# Parken in Ehrwald



## Tomz (27. Juni 2006)

Nach dem ich über die SuFu nichts gefunden haben noch mal als Thema.
Wo parkt Ihr in Ehrwald wenn Ihr auf Transalp geht?
Kann man an der Zugspitzbahn kostenlos parken?

Danke
Tom


----------



## Elmar Neßler (27. Juni 2006)

am grossen parkplatz der ehrwalder alm bahn könnte das gehen. bin zwar transalp noch nie von ehrwald los (sondern garmisch), aber für diverse bergtouren per pedes stand ich dort auch schon bis zu 4 tage. war kein problem. einfach im oberen teil irgendwo links hinten.


----------



## MTB-News.de




----------



## JJJ (28. Juni 2006)

Hi,

bin dieses jahr ab Lermoos (liegt 1,5 km neben Ehrwald) gestartet.
Da gibt es einen kostenlosen Gemeinde-Parkplatz hinter dem Hotel Bergland.

Ich habe bei meinen bisherigen Transalps immer vorher die jeweiligen
Touristik-Büros per Mail kontaktiert und nach kostenlosen Parkplätzen
gefragt. Hat bisher immer prima geklappt.

Viel Spaß bei Deiner Tour - unsere ist leider. leider schon wieder vorüber, 
aber dafür hatten wir geniales Wetter.

Es grüßt der JJ


----------



## Carsten (28. Juni 2006)

ehrwalder Alm Bahn. Da kannste stehn und es stört keinen. Die haben sogar so Art Garagen unter der Seilbahnstation, da stand mein Kumpel letztes Jahr 3 Tage drin...
Notfalls anstandshalber mal nachfragen


----------



## Stiftsquelle (1. Juli 2006)

Ansonsten am Schwimmbad in Ehrwald hat auch problemlos geklappt


----------



## Lisa N. (1. Juli 2006)

Stiftsquelle schrieb:
			
		

> Ansonsten am Schwimmbad in Ehrwald hat auch problemlos geklappt


Genau, dort habe ich auch eine Woche lang ohne Probleme geparkt und es liegt eigentlich mitten im Ort


----------

**Bereitgestellte Daten**
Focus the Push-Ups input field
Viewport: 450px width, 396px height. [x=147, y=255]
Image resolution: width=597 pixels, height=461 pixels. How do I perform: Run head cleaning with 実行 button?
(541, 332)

**Ziel**
Wo befindet sich laut dem Textauszug der kostenlose Gemeinde-Parkplatz in Lermoos? Die Auflistung ist eigenständiges Material und gehört nicht zum Textauszug.

**Antwort**
Der kostenlose Gemeinde-Parkplatz in Lermoos liegt hinter dem Hotel Bergland.